Tue, 18 Jun 2002

Wanted: A trustworthy and competent Jakarta governor

Marco Kusumawijaya, Urban Development Consultant, Jakarta

How important, really, is a governor for Jakarta? He or she is important only if he or she becomes the star captain (think of Johan Cruyf, for example) of a total-football team consisting of all its population, wherein everybody is encouraged to play skillfully, picking up all available opportunities, and is given sufficient space to contribute his or her talents and abilities to win the game.

Why is this totality (not to be equated with totalitarianism) not only necessary but also the only way to win the game?

This year, the anniversary of Jakarta is special. It coincides with the occasion of electing for the first time a new governor after the fall of the New Order. Strong views are being aired. Not surprising really considering that the incumbent governor is one of the remaining appointees of the New Order. Making reform successful in Jakarta, by, among other things, ousting him from office, is therefore a very significant symbol of renewing the vigor of the reform movement as a whole.

Jakarta is now at its lowest ebb. Compared to the other capitals of the Association of Southeast Asian Nations, it ranks only above Phnom Penh and Vientiane. Among 40 Asian cities, it ranks 29th, below Bandung and Surabaya, actually.

That is according to a survey by the now defunct Asia Week. Nationally, Jakarta has become one of the tardiest cities in reforming its governance. Historically, as compared to the era of governor Ali Sadikin, Jakarta now rates lower in terms of safety and security, public discipline, trust between the people and the bureaucracy, pride among its people, cleanliness, poverty, environmental quality, and public infrastructure and services.

Jakarta needs to take a big leap into the mainstream of global and national competitiveness. It can no longer take for granted its privileges as the national capital. The case of the Bantar Gebang dump is only one example of its declining privileges.
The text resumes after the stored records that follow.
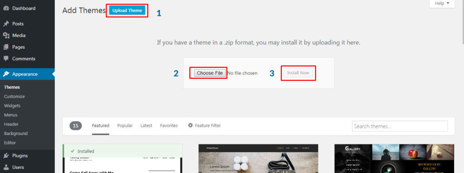Open the Favorites themes tab
The image size is (464, 173).
[x=169, y=126]
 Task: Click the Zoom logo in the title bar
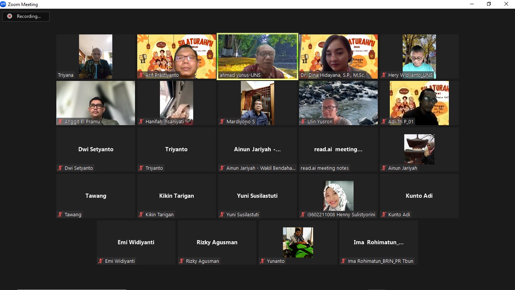point(3,4)
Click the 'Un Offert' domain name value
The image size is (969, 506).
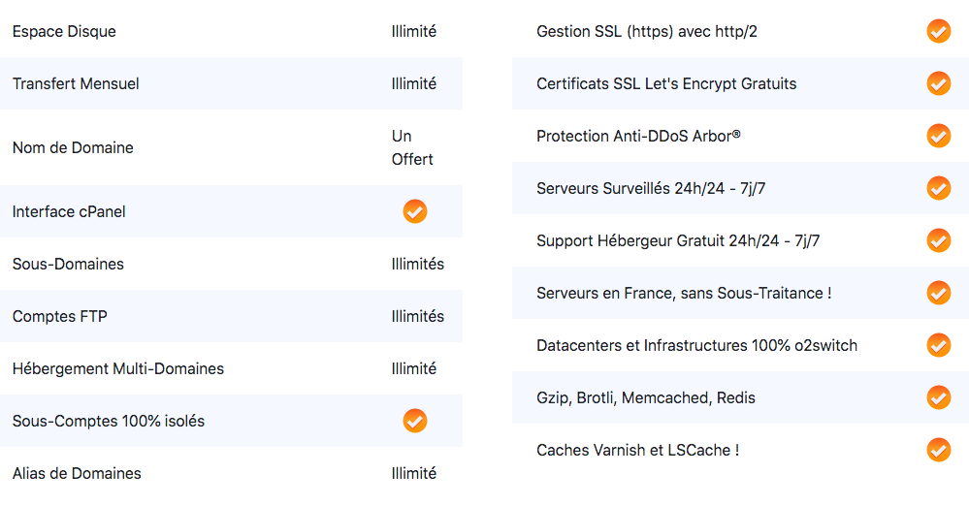coord(411,147)
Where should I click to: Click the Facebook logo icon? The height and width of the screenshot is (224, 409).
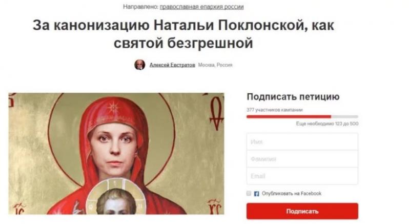click(257, 194)
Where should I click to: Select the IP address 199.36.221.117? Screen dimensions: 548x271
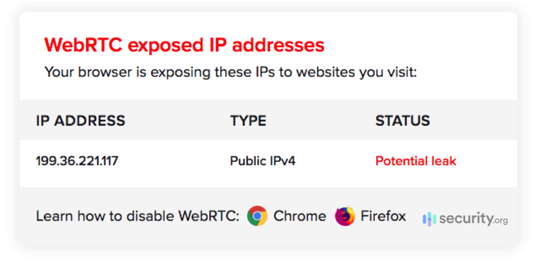click(77, 161)
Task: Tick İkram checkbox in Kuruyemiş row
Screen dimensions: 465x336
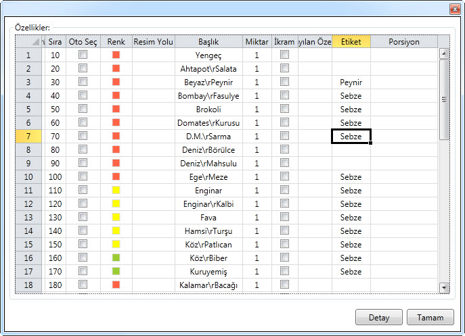Action: (285, 271)
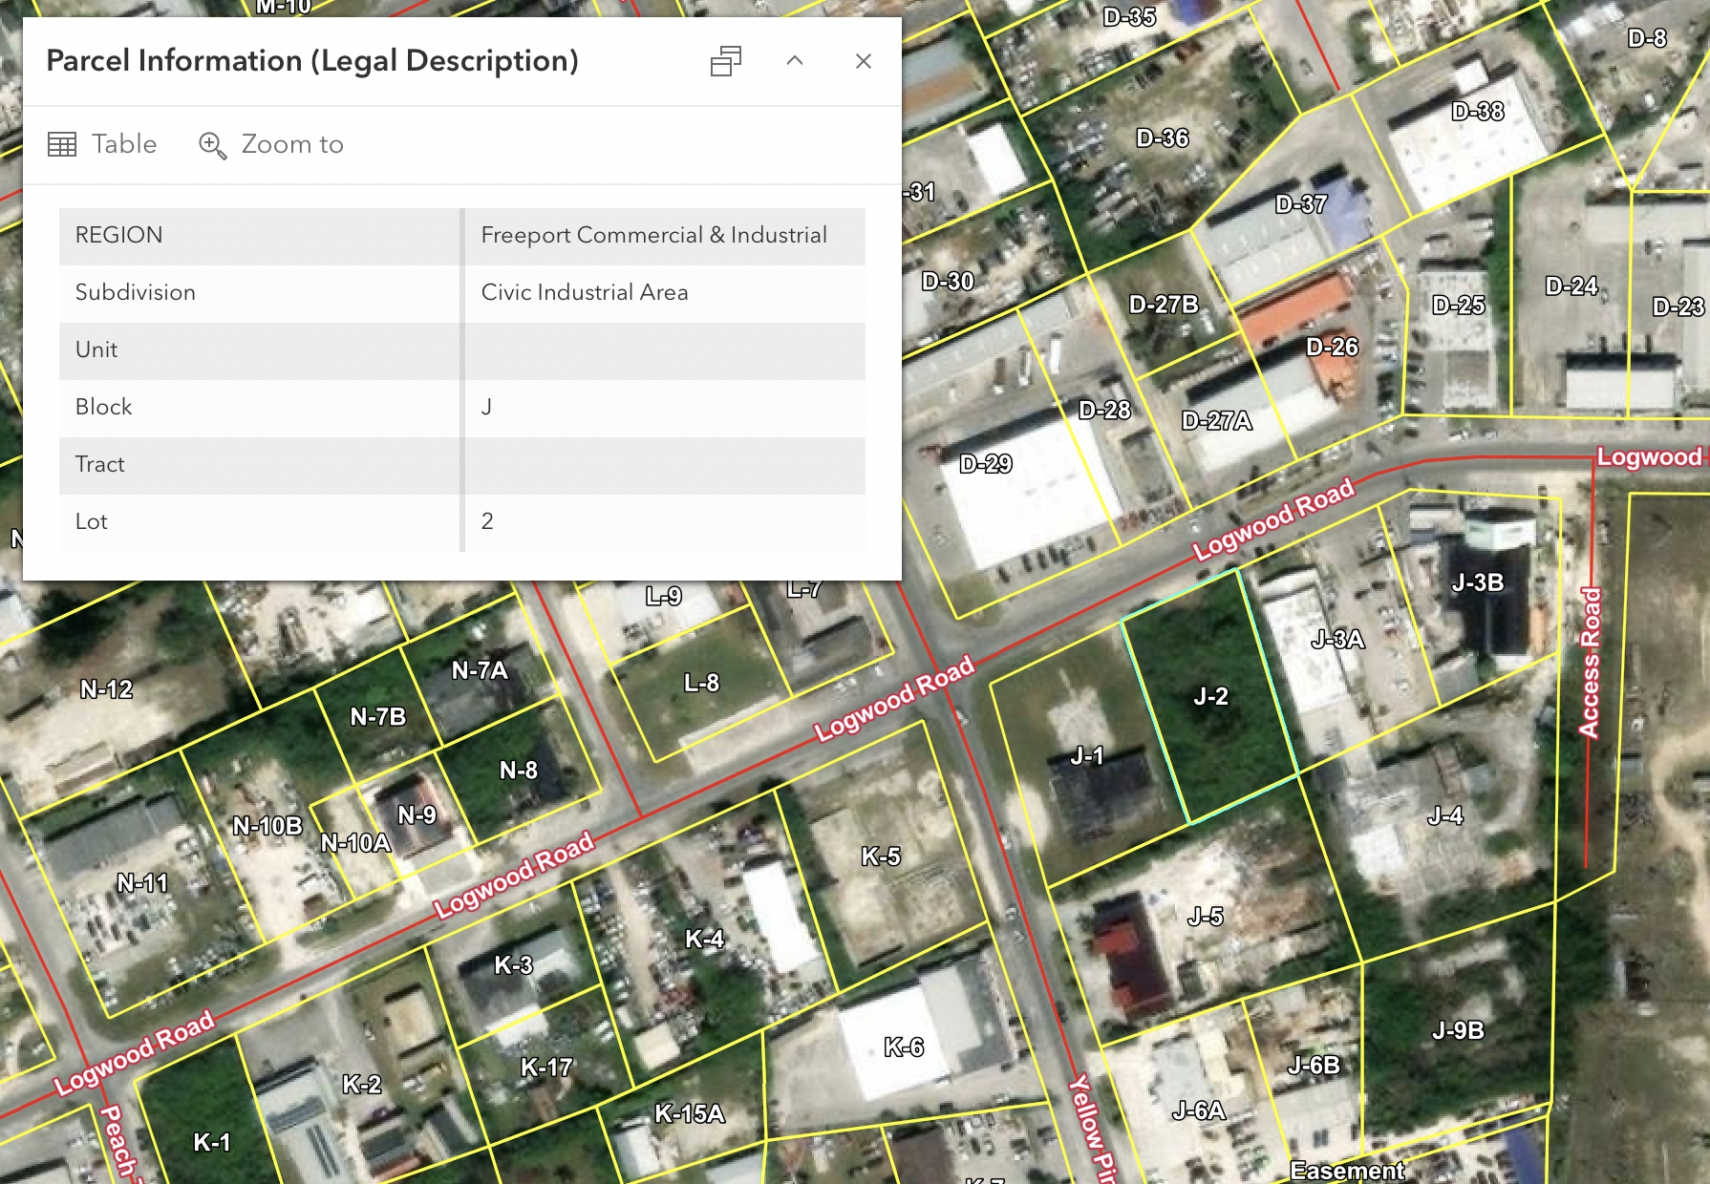Close the Parcel Information popup
1710x1184 pixels.
864,61
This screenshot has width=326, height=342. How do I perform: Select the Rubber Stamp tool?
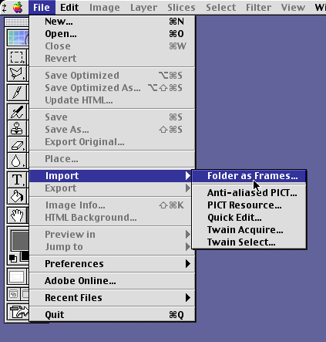17,128
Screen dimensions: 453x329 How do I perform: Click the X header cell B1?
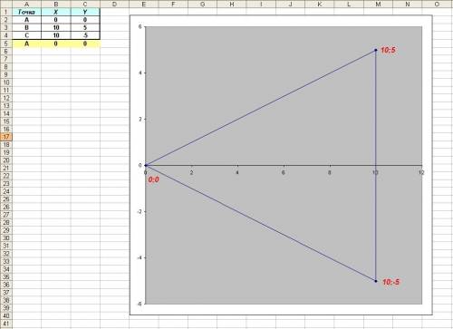[56, 12]
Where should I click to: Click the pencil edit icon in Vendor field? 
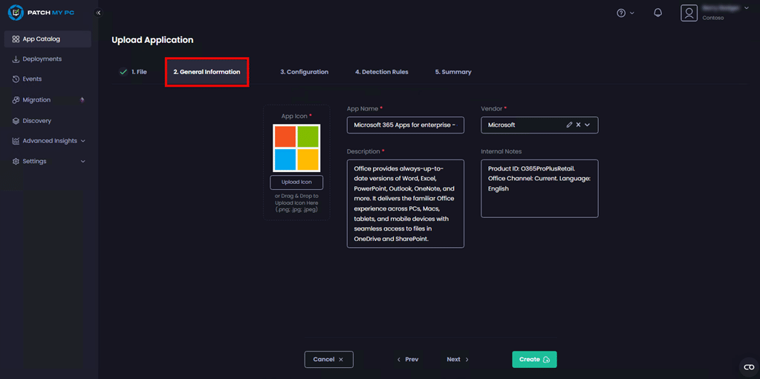[x=569, y=125]
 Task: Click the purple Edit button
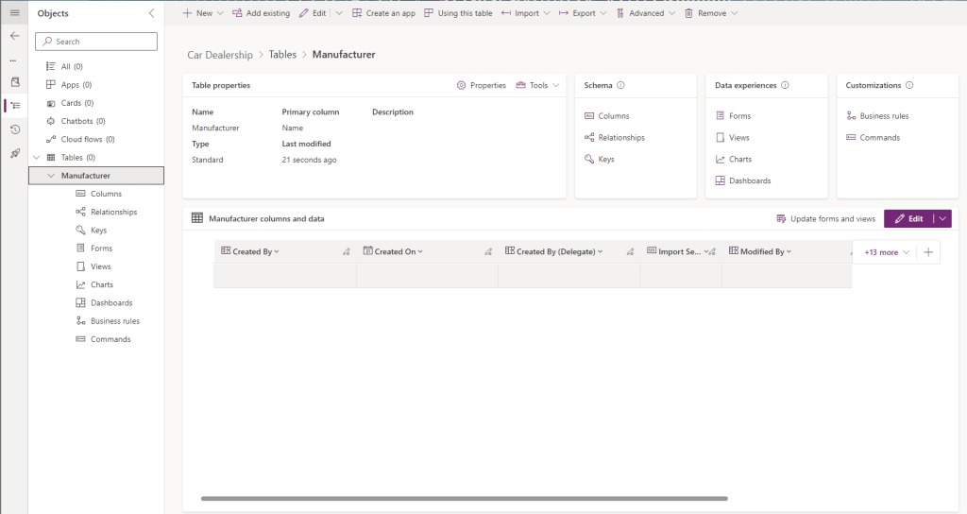908,218
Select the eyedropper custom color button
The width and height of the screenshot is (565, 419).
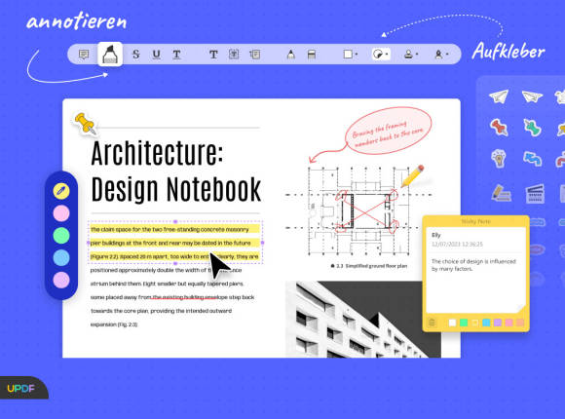coord(61,191)
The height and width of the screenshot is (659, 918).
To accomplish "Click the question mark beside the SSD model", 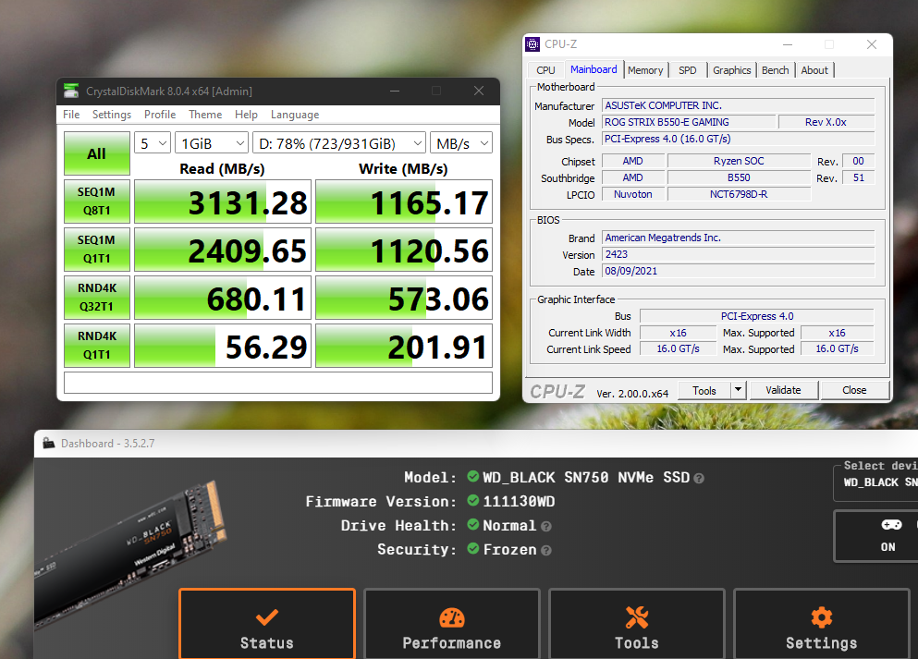I will point(700,478).
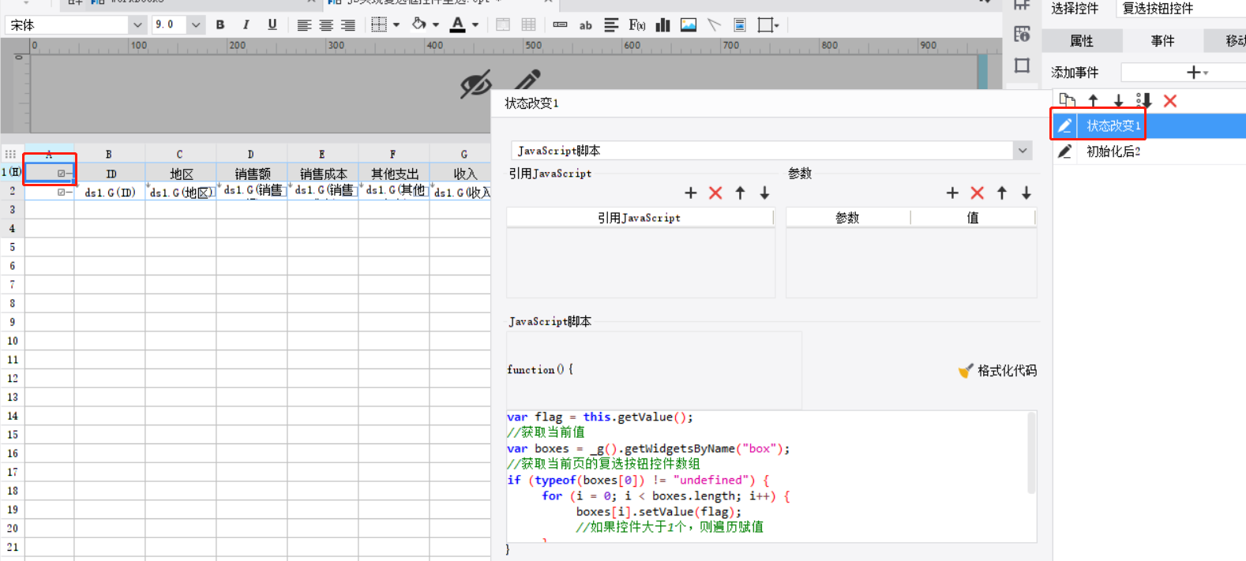Viewport: 1246px width, 561px height.
Task: Switch to the 事件 tab
Action: tap(1162, 41)
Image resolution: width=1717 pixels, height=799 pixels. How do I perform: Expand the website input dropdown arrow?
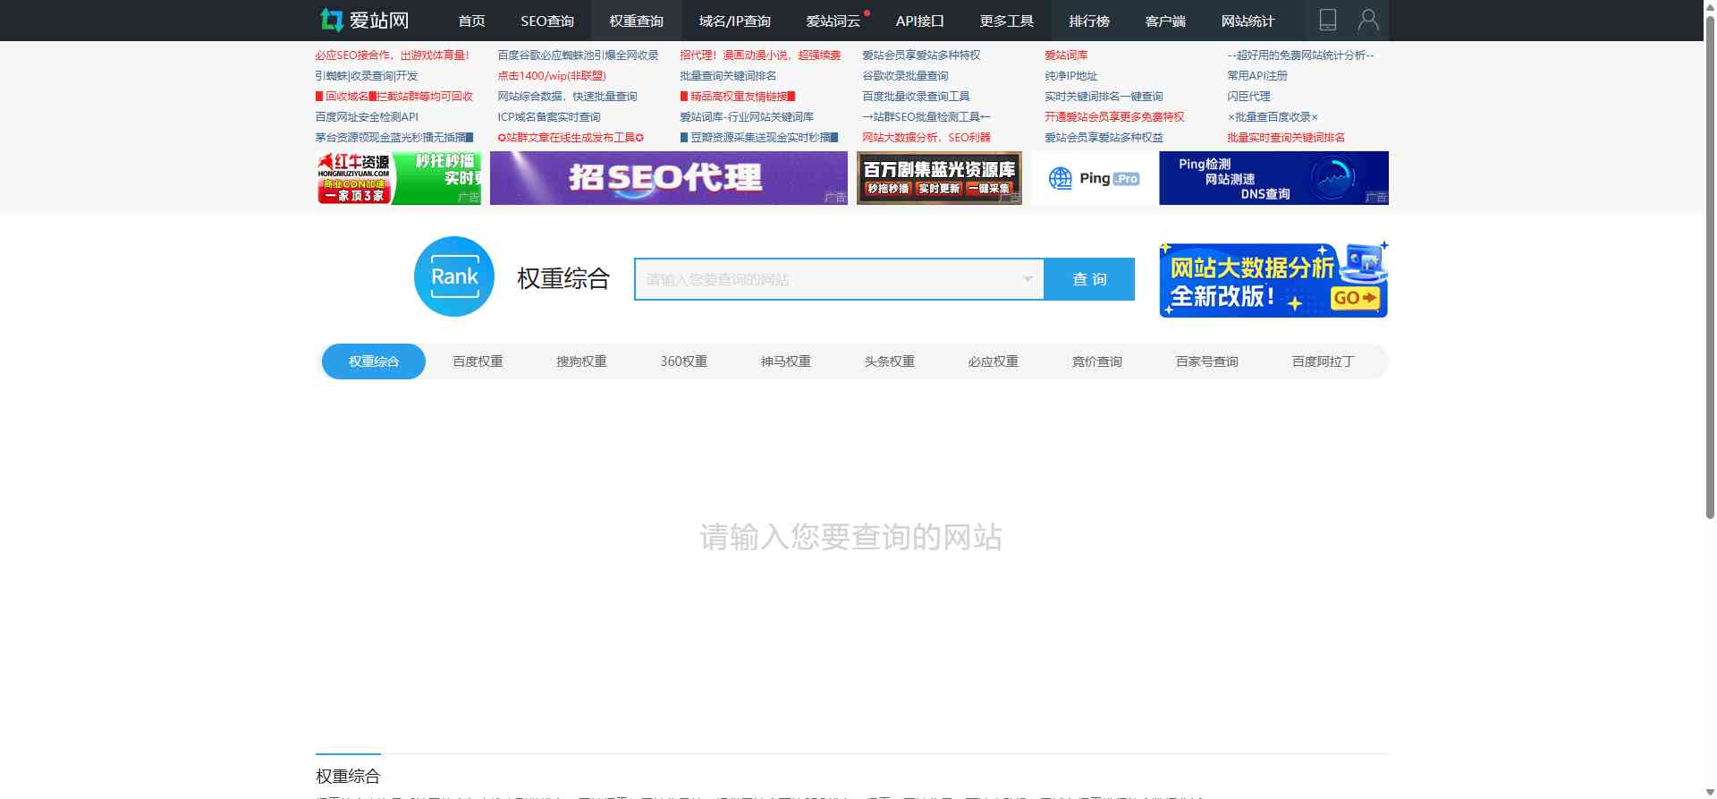[1028, 279]
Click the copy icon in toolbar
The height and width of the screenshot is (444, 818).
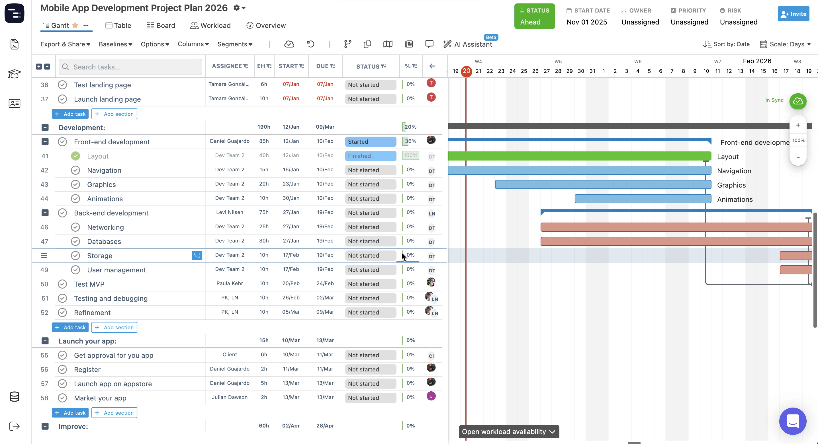click(x=367, y=44)
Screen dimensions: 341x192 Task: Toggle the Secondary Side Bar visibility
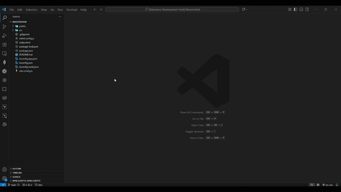point(307,10)
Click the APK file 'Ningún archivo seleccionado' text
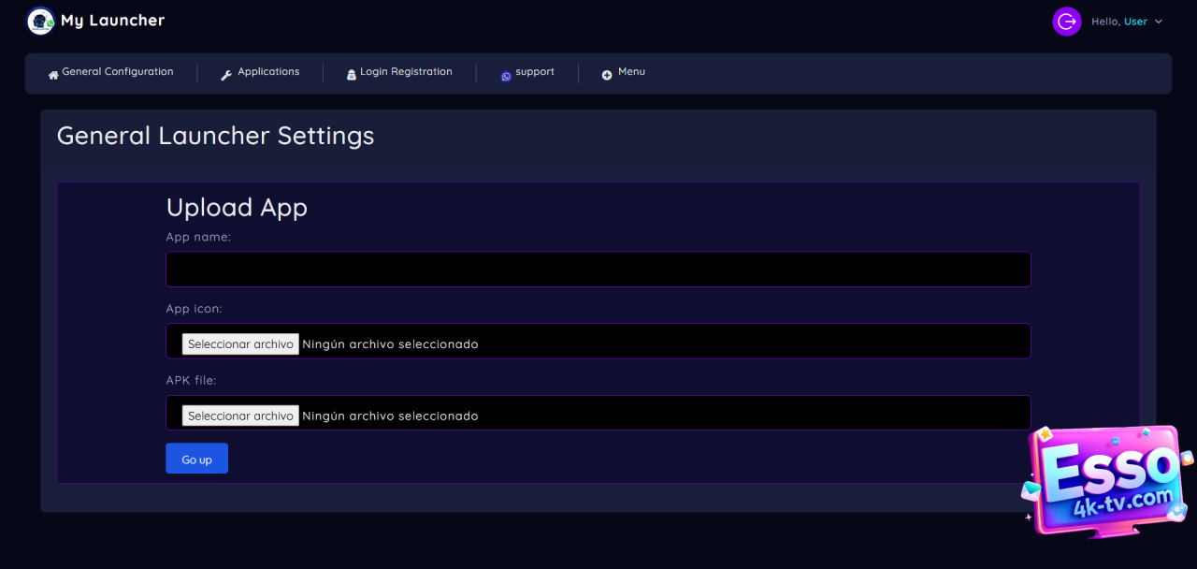The width and height of the screenshot is (1197, 569). point(390,416)
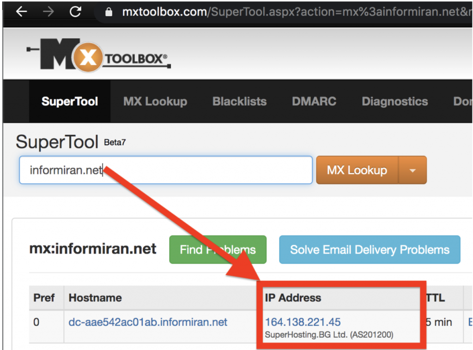
Task: Expand the MX Lookup dropdown arrow
Action: point(412,170)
The required big leap involves strategic issues such as a sound public transportation system that should enhance the efficient mobility of all the population, reducing the length of their wasted time in the streets from, say, an average of two hours to one hour per day. Land-use plans and controls should be enforced to support the transportation system and to achieve sustainable environmental quality.

Drastic measures should also be undertaken as regards environmental matters. Flood control is but one objective. More strategic than all the individual issues, however, is the inter- relation between them. A big leap forward is required to strategically bring Jakarta in the direction of becoming a just, green and revitalized sustainable city in all aspects.

All things considered, the current window of opportunity is a "now-or-never" moment for making strategic choices and actions, especially as it is so clear that the results will only become apparent after some time. Jakarta has been denied what it deserves for too long, while other world cities move ahead into the future confidently.

But Jakarta has been and will remain a city with a relatively high quality of infrastructural and human resources, including, ironically, the most skilled bureaucrats in the country. Plans and knowledge about what to do with Jakarta are abundant and never short. The metropolis has also boasts a very high degree of activism among its population. All sorts of civil society organizations can be found here.

Their activism during the latest flood disaster proved more productive than all the government's doings. Every single square centimeter of the metropolitan area contains some potential added-value, waiting to be actualized.

Parking and outdoor advertising are easy examples, to mention a few, of underexploited resources because of corruption and non- transparency.

Clearly, to improve (more than just to build) Jakarta is not a problem of what to do and resources, but of how to do it. For this, there is need for breakthroughs.

It is within that context that a governor, being a captain of a total football team, is a key success factor. Because the matter of how to do things is, above all, a matter of leadership and management. Jakarta requires a leader capable of mobilizing all its potential and the participation of its population to achieve the goal of total improvement.

To possess that capability, there is one absolute pre- requisite: The leader must gain the trust of the population, and bureaucracy, which he or she will need to clean up first of all. For that he needs to be absolutely clean. Only that way can the leader unite with the people in terms of motivation, vision and orientation.

His or her relationship with society will be mutually beneficial. Only with popular support can he build anew a clean, efficient and vigorous system, and a bureaucracy capable of serving and engaging in collaboration with the citizens to make the big, difficult leap. Only with a clean and trusted leader will people want to collaborate and participate in the ambitious programs that Jakarta deserves, and actually cannot put off embarking on, in order to survive amid tight global competition.

The politicians and bureaucrats can choose to corrupt the annual budget like kids stealing unripe mangoes, making it a paralyzed instrument year by year.

But, on the other hand, they can opt to use the same amount trusted to them wisely to mobilize the much larger capacity of the whole city. We need them to show us the correlation between what the annual budget does and the Gross Regional Domestic Product.

We need a trustworthy and competent governor capable of working together with us.